### Task details
Check each line of the records below for the word "computer" and copy those where it appears.

*** Opening Material provided ***

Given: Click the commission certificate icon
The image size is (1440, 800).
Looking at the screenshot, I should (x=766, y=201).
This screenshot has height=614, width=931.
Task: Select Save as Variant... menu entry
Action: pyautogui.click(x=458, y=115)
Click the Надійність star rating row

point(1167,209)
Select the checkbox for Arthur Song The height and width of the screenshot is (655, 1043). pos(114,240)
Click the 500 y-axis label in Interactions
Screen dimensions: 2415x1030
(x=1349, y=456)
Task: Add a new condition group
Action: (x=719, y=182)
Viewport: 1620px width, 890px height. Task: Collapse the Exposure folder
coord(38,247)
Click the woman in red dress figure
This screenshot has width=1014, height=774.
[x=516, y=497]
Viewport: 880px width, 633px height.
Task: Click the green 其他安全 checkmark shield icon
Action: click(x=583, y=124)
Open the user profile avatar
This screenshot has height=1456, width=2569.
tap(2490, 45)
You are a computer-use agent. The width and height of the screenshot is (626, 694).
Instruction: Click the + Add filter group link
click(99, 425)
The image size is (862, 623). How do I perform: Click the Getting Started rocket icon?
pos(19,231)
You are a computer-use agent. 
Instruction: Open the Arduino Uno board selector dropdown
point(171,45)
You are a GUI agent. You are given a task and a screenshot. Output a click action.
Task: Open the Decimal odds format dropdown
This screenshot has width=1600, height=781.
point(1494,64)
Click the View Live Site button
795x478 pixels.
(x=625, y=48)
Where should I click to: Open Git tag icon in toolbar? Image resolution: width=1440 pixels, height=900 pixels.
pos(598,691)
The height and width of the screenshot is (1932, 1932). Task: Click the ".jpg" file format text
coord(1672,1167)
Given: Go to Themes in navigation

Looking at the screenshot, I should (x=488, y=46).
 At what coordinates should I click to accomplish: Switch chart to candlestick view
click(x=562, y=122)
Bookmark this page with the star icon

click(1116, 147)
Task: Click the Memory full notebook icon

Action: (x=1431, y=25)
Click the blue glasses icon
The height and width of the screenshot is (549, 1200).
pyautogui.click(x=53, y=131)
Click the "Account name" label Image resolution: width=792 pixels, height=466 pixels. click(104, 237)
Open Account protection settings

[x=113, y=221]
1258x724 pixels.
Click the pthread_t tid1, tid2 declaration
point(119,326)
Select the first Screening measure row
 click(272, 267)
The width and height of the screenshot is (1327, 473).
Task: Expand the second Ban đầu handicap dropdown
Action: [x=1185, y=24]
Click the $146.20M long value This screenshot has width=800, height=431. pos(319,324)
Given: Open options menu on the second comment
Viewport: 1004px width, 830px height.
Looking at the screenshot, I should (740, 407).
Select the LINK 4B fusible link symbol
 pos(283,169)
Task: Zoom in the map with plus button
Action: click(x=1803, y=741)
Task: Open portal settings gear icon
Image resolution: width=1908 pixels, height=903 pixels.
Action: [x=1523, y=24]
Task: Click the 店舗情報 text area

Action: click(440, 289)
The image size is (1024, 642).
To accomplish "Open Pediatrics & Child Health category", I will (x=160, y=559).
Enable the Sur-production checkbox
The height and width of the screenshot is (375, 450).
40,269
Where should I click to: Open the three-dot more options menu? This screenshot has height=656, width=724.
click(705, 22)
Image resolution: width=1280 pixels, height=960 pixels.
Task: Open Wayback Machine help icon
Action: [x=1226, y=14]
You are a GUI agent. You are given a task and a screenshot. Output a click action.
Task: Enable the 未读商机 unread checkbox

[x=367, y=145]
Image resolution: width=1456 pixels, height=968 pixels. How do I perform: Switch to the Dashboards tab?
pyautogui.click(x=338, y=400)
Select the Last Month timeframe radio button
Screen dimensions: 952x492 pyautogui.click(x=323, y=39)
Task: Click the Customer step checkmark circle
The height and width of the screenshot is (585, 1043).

*** Closing Material provided ***

### Output below
You are a computer-use agent. The width and height of the screenshot is (626, 694).
You are a computer-use agent. 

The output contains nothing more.